====== SUPPLIED INFORMATION ======
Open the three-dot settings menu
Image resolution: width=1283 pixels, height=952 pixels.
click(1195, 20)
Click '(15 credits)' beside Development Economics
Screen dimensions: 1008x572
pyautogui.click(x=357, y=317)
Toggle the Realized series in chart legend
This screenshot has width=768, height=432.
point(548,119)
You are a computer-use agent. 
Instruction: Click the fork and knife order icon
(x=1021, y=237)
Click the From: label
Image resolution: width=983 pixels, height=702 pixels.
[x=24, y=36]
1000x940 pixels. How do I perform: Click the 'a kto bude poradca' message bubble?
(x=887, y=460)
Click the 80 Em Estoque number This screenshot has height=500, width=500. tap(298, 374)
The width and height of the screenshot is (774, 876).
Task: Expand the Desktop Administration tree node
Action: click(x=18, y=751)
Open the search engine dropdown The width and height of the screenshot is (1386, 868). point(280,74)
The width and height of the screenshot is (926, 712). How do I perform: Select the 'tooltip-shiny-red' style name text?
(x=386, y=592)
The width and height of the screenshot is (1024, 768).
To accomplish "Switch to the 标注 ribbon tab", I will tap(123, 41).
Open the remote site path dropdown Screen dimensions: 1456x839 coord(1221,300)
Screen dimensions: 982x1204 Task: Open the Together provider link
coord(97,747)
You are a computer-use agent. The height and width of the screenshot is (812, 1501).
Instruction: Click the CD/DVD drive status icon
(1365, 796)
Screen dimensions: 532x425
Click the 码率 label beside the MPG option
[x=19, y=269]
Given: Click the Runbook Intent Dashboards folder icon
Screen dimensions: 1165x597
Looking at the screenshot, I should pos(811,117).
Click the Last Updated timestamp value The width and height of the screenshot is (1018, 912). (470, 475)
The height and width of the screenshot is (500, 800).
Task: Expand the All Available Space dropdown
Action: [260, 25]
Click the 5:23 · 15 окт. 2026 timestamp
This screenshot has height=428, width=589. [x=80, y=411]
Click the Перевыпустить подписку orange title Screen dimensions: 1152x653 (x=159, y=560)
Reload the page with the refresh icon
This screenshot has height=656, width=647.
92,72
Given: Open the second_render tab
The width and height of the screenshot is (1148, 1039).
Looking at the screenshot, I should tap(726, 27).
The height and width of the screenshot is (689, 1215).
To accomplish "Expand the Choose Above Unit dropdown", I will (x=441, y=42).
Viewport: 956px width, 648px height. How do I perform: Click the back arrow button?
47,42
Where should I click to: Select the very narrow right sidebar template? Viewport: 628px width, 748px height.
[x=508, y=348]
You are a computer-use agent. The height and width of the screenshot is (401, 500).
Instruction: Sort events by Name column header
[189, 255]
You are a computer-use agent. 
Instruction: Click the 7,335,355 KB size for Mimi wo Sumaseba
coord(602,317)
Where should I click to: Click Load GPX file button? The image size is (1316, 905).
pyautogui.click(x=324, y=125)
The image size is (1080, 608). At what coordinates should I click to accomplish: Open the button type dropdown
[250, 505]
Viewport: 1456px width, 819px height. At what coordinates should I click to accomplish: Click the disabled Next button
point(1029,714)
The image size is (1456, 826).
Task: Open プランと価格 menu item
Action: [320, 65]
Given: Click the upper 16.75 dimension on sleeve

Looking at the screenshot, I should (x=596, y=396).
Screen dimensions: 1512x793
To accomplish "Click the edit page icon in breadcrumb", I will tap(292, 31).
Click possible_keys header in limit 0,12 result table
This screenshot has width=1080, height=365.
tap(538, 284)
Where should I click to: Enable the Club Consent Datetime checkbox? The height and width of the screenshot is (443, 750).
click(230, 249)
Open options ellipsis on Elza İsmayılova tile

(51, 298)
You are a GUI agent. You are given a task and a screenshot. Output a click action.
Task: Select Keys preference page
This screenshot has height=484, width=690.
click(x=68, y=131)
======
OBJECTIVE ▸ Go through all of the items above, swap "settings menu" for "options menu", and give the lines again with nothing else changed.

EXERCISE RESULT ▸
Open the three-dot options menu
Image resolution: width=1283 pixels, height=952 pixels.
click(1195, 20)
Click '(15 credits)' beside Development Economics
Screen dimensions: 1008x572
pyautogui.click(x=357, y=317)
Toggle the Realized series in chart legend
This screenshot has width=768, height=432.
point(548,119)
You are a computer-use agent. 
Instruction: Click the fork and knife order icon
(x=1021, y=237)
Click the From: label
Image resolution: width=983 pixels, height=702 pixels.
[x=24, y=36]
1000x940 pixels. How do I perform: Click the 'a kto bude poradca' message bubble?
(x=887, y=460)
Click the 80 Em Estoque number This screenshot has height=500, width=500. tap(298, 374)
The width and height of the screenshot is (774, 876).
Task: Expand the Desktop Administration tree node
Action: click(x=18, y=751)
Open the search engine dropdown The width and height of the screenshot is (1386, 868). point(280,74)
The width and height of the screenshot is (926, 712). How do I perform: Select the 'tooltip-shiny-red' style name text?
(x=386, y=592)
The width and height of the screenshot is (1024, 768).
To accomplish "Switch to the 标注 ribbon tab", I will tap(123, 41).
Open the remote site path dropdown Screen dimensions: 1456x839 coord(1221,300)
Screen dimensions: 982x1204 Task: Open the Together provider link
coord(97,747)
You are a computer-use agent. The height and width of the screenshot is (812, 1501).
Instruction: Click the CD/DVD drive status icon
(1365, 796)
Screen dimensions: 532x425
Click the 码率 label beside the MPG option
[x=19, y=269]
Given: Click the Runbook Intent Dashboards folder icon
Screen dimensions: 1165x597
Looking at the screenshot, I should pos(811,117).
Click the Last Updated timestamp value The width and height of the screenshot is (1018, 912). (470, 475)
The height and width of the screenshot is (500, 800).
Task: Expand the All Available Space dropdown
Action: [260, 25]
Click the 5:23 · 15 окт. 2026 timestamp
This screenshot has height=428, width=589. [x=80, y=411]
Click the Перевыпустить подписку orange title Screen dimensions: 1152x653 (x=159, y=560)
Reload the page with the refresh icon
This screenshot has height=656, width=647.
92,72
Given: Open the second_render tab
The width and height of the screenshot is (1148, 1039).
Looking at the screenshot, I should tap(726, 27).
The height and width of the screenshot is (689, 1215).
To accomplish "Expand the Choose Above Unit dropdown", I will (x=441, y=42).
Viewport: 956px width, 648px height. How do I perform: Click the back arrow button?
47,42
Where should I click to: Select the very narrow right sidebar template? Viewport: 628px width, 748px height.
[x=508, y=348]
You are a computer-use agent. The height and width of the screenshot is (401, 500).
Instruction: Sort events by Name column header
[189, 255]
You are a computer-use agent. 
Instruction: Click the 7,335,355 KB size for Mimi wo Sumaseba
coord(602,317)
Where should I click to: Click Load GPX file button? The image size is (1316, 905).
pyautogui.click(x=324, y=125)
The image size is (1080, 608). At what coordinates should I click to accomplish: Open the button type dropdown
[250, 505]
Viewport: 1456px width, 819px height. At what coordinates should I click to accomplish: Click the disabled Next button
point(1029,714)
The image size is (1456, 826).
Task: Open プランと価格 menu item
Action: [320, 65]
Given: Click the upper 16.75 dimension on sleeve

Looking at the screenshot, I should (x=596, y=396).
Screen dimensions: 1512x793
To accomplish "Click the edit page icon in breadcrumb", I will tap(292, 31).
Click possible_keys header in limit 0,12 result table
This screenshot has width=1080, height=365.
tap(538, 284)
Where should I click to: Enable the Club Consent Datetime checkbox? The height and width of the screenshot is (443, 750).
click(230, 249)
Open options ellipsis on Elza İsmayılova tile

(51, 298)
You are a GUI agent. You are given a task and a screenshot. Output a click action.
Task: Select Keys preference page
This screenshot has height=484, width=690.
click(x=68, y=131)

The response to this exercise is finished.